Malattie autoimmuni e meccanismi patogenetici
Le risposte immunitarie adattative iniziano con l’attivazione delle cellule T antigene-specifiche. Le reazioni autoimmuni iniziano alla stessa maniera. Le cellule T possono danneggiare i tessuti in due maniere:
Modalità di danneggiamento dei tessuti da parte delle cellule T
- Diretta: risposta delle cellule T citotossiche e attivazione incongrua dei macrofagi da parte delle cellule T 1 -> danno ai tessuti; aiuto inappropriato delle cellule T alle cellule B
- Indiretta: sensibilizzate verso il self -> risposte anticorpali
Malattie autoimmunitarie sistemiche e organo-specifiche
- Le malattie autoimmuni organo-specifiche si trovano spesso nello stesso individuo
- Le malattie autoimmuni sistemiche possono coesistere in membri della stessa famiglia
- Le anemie emolitiche autoimmuni possono essere organo-specifiche o associate al LES
Autoantigeni nelle malattie autoimmunitarie
Gli autoantigeni riconosciuti in queste due categorie di malattie sono rispettivamente sistemici ed organo-specifici.
Organo-specifici
Malattia di Graves: anticorpi contro il recettore dell’ormone tireotropo
Tiroidite di Hashimoto: anticorpi contro la perossidasi tiroidea
Diabete di tipo I: anticorpi anti-insulina
Sistemici
LES: anticorpi contro antigeni ubiquitari: cromatina o proteine dello spliceosoma
Coinvolgimento delle diverse branche dell'immunità
Quando una malattia può essere trasferita da un soggetto malato a un individuo sano attraverso gli autoanticorpi e/o cellule T autoreattive è possibile affermare che la malattia in questione ha natura autoimmunitaria. Nella miastenia gravis, anticorpi contro il recettore della acetil-colina trasferiti col siero di pazienti ad animali inducono gli stessi sintomi in questi ultimi.

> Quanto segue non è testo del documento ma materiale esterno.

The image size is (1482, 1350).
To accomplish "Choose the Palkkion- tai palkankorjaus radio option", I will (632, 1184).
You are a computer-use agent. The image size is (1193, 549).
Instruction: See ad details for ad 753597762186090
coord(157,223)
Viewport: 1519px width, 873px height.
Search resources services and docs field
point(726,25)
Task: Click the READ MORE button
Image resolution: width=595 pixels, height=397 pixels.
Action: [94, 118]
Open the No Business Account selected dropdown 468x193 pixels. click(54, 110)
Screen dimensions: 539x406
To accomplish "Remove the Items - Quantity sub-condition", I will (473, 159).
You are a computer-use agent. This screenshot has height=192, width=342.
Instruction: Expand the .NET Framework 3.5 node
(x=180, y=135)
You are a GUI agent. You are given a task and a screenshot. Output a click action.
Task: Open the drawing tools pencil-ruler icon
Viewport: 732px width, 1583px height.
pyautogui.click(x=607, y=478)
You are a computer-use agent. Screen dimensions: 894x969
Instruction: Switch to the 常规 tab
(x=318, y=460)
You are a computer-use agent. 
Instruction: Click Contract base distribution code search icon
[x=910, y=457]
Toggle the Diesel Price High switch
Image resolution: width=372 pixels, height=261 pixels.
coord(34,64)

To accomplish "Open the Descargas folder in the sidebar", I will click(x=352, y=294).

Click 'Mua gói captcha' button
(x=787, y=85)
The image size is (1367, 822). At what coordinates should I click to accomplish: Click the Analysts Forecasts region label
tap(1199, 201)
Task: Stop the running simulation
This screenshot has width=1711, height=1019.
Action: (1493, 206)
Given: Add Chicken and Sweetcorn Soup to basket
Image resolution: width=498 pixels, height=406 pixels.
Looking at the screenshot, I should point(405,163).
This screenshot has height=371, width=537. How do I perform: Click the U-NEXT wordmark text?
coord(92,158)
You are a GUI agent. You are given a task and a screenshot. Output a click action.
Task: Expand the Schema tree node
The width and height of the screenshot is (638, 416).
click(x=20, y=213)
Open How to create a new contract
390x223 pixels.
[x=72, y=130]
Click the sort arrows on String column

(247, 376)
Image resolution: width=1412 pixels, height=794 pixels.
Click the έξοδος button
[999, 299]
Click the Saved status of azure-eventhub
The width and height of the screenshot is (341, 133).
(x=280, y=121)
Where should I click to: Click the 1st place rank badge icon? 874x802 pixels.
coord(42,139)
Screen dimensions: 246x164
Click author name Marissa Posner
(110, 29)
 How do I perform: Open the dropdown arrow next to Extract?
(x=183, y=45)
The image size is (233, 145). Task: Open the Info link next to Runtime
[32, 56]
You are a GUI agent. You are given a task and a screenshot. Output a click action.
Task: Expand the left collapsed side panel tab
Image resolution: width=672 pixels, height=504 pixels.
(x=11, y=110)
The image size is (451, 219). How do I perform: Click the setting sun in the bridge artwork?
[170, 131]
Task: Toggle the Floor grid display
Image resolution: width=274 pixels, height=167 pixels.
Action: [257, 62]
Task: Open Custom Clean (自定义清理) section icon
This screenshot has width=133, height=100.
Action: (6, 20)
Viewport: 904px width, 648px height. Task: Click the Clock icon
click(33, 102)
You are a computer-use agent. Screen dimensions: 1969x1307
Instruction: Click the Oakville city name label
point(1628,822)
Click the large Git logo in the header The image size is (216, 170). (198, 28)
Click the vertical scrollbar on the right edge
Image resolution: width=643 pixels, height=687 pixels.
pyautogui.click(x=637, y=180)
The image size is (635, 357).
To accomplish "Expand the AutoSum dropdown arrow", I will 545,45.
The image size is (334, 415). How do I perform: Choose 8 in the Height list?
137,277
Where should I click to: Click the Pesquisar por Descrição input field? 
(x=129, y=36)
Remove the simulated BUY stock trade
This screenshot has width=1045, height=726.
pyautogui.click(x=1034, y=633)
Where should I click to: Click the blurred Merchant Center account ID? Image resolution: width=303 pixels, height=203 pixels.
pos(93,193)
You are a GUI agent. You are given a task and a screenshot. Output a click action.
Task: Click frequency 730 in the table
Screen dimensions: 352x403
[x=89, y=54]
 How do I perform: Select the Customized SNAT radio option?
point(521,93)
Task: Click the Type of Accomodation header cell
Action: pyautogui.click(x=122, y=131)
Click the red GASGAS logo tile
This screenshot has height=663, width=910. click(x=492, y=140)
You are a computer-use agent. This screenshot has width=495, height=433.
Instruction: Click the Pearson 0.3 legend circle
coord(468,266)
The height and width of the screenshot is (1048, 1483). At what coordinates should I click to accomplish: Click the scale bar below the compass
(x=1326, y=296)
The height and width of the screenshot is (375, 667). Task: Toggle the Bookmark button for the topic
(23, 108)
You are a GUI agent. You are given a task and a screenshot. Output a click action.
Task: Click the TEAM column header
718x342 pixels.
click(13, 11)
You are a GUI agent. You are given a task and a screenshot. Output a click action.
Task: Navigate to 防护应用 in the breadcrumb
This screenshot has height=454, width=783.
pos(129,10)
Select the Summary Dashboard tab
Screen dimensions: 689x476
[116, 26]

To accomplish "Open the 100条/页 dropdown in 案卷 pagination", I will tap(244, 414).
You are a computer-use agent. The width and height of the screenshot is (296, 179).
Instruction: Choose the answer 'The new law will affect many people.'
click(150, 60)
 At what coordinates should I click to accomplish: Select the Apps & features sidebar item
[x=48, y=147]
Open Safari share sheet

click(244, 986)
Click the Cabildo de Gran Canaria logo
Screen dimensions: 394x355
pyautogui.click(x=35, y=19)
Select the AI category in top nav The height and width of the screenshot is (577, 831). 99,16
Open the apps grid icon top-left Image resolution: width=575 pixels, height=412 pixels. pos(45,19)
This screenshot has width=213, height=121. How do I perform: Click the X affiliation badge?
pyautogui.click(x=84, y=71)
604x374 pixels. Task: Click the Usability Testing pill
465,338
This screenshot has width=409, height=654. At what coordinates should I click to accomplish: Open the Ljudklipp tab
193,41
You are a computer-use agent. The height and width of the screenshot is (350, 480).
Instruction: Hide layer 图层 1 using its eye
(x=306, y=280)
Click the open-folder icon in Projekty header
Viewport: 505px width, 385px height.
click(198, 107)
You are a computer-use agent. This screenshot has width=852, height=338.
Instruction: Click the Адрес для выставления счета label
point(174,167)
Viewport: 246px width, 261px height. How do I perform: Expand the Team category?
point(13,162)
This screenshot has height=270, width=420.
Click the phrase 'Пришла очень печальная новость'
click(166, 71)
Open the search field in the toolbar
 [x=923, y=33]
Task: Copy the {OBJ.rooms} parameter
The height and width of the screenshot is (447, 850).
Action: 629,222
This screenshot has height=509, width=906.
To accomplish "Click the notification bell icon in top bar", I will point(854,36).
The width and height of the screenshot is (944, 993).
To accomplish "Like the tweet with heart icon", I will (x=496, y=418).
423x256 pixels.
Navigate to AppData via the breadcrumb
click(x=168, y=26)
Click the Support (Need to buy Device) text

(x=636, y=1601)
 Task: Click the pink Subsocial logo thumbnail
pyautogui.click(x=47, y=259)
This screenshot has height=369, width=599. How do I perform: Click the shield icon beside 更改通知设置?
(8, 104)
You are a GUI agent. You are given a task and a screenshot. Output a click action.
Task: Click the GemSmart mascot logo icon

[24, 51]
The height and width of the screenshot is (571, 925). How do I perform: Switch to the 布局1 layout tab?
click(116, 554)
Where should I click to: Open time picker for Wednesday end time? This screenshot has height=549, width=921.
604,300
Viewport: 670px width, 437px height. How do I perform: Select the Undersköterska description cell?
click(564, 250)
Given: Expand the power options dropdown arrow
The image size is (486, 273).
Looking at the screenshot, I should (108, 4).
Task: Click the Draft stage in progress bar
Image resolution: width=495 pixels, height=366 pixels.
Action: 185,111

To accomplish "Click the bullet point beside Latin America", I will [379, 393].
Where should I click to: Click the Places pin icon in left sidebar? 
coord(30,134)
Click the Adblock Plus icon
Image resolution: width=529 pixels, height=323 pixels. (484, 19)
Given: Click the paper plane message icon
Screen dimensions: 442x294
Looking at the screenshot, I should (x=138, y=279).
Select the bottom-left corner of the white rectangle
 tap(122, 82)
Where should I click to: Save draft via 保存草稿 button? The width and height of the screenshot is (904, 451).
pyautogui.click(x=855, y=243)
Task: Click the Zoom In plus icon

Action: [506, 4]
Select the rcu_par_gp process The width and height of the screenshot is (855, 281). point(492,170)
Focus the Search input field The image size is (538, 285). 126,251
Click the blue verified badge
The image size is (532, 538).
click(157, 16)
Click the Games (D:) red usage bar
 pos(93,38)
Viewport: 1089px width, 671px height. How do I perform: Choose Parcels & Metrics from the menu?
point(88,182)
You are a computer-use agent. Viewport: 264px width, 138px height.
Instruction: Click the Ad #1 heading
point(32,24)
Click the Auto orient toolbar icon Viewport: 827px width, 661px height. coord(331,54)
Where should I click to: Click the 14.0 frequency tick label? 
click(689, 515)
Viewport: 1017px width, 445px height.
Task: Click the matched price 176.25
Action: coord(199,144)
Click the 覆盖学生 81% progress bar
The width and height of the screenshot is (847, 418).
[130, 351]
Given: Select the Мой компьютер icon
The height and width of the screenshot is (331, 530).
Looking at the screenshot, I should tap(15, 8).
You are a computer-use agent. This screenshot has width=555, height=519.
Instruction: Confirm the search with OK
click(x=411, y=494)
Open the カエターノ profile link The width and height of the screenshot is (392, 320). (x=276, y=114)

Gravidanza e autoanticorpi
La gravidanza è una situazione naturale in cui la produzione di autoanticorpi può essere causa di malattie. Nelle donne gravide, gli anticorpi IgG attraversano la placenta e bambini nati da madri con malattie autoimmunitarie mediate da IgG possono sviluppare sintomi eguali a quelli della madre. Non vi sono danni permanenti poiché la sintomatologia scompare con la scomparsa degli anticorpi materni.
Modello murino di malattia autoimmune
In un modello murino di encefalomielite autoimmune sperimentale (EAE), un modello murino di sclerosi multipla, le cellule T isolate da un animale affetto possono trasferire la malattia in animali normali.